◆欧米では「リモートセンシング技術」が主流に◆


 日本国内で風力発電所の開発が進んでいる。2017年3月時点での累計導入量は2245基・337万8000キロワットとなる見込み。運転開始までのリードタイムが短い太陽光に水をあけられたが、着実に導入量を伸ばしている。風力発電所の開発で最も重要なのが風況観測だ。電波、音波、光などを利用して上空の風向風速を計測する方法をリモートセンシングと呼ぶ。風況観測用のマストを用いる手法よりも設置が容易で、風況観測を開始する準備に要する時間も短縮できる点が特徴だ。
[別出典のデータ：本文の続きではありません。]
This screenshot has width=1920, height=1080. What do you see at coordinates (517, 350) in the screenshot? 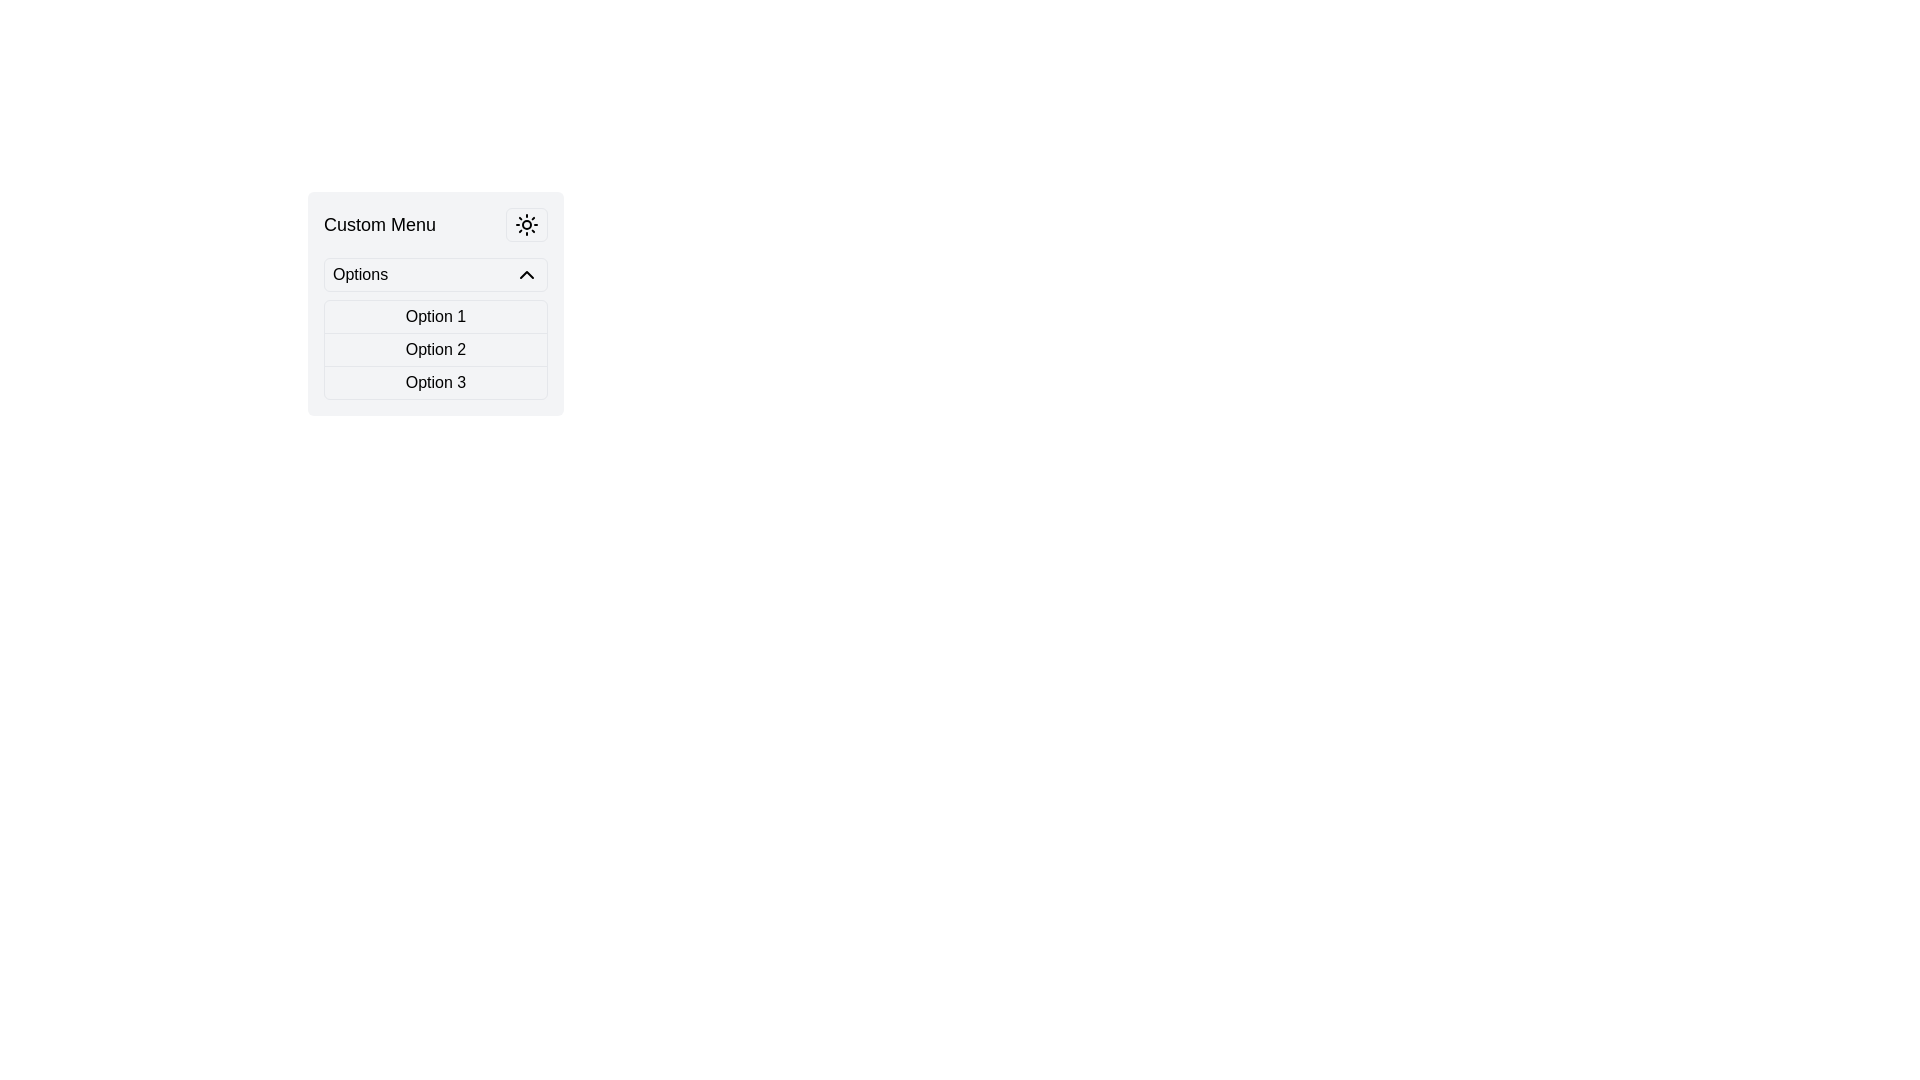
I see `the 'Option 2' in the 'Custom Menu' dropdown` at bounding box center [517, 350].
風力発電市場が確立された欧米では、開発前に実施する風況観測の主流となりつつある。

 

◆国内での風力発電導入状況
 2016年度、15年度の約2倍/今後は「経済的自立」が急務

 

風力設備の累計導入量は300万kWを超えるなど着実に拡大している(写真は御前崎風力発電所)

風力設備の累計導入量は300万kWを超えるなど着実に拡大している(写真は御前崎風力発電所)

 日本風力発電協会が取りまとめた国内風力発電設備の導入量(速報値)によると、16年度の導入量が147基・30万キロワットに達する見通しだ。15年度の導入量は73基・15万7千キロワットだった。単年度の導入量としてほぼ倍増になる。17年3月末時点での累計導入量は2245基・337万8千キロワットとなる見込み。昨年末時点で、環境アセスメント手続き開始後の段階にある案件は、1千万キロワットを超えている。同協会は、こうした案件が順調に稼働すれば、「20年代の早い段階で累計導入量1千万キロワットを達成できる可能性がある」としている。

 昨年12月に開催された調達価格等算定委員会で、FIT(再生可能エネルギー固定価格買取制度)による出力20キロワット以上の風力発電に関して、価格が改定される案が示された。事業者の予見性を高めるため、複数年度にわたる買い取り価格も新たに設定。出力20キロワット以上の陸上風力では、発電コストの低減や国民負担の抑制なども踏まえ、17年度以降に毎年1キロワット時当たり1円ずつ低減する案が示された。今後、風力発電も経済的な自立が求められることなる。

 調査会社の富士経済は、30年の世界の風力発電システム市場が9兆7200億円に達するとの調査結果をまとめている。15年の市場規模は6兆7489億円で、16年は5兆9119億円まで落ち込む見込みだが、その後は順調に市場が拡大していくとみている。

 15年は456億円の市場規模だった国内は、22年頃まで導入が順調に進み、30年には2160億円まで拡大すると予想。ただ、さらなる導入に向けて系統増強や連系線利用に間接オークション制度の採用、出力抑制に対して政府補償を行うことなどが必要になると指摘する。

 風力関連市場も拡大することが見込まれる。定期点検や補修が対象の「オペレーション・メンテナンス・サービス」については、風力発電の稼働基数が増えるにつれて、右肩上がりで成長することが期待される。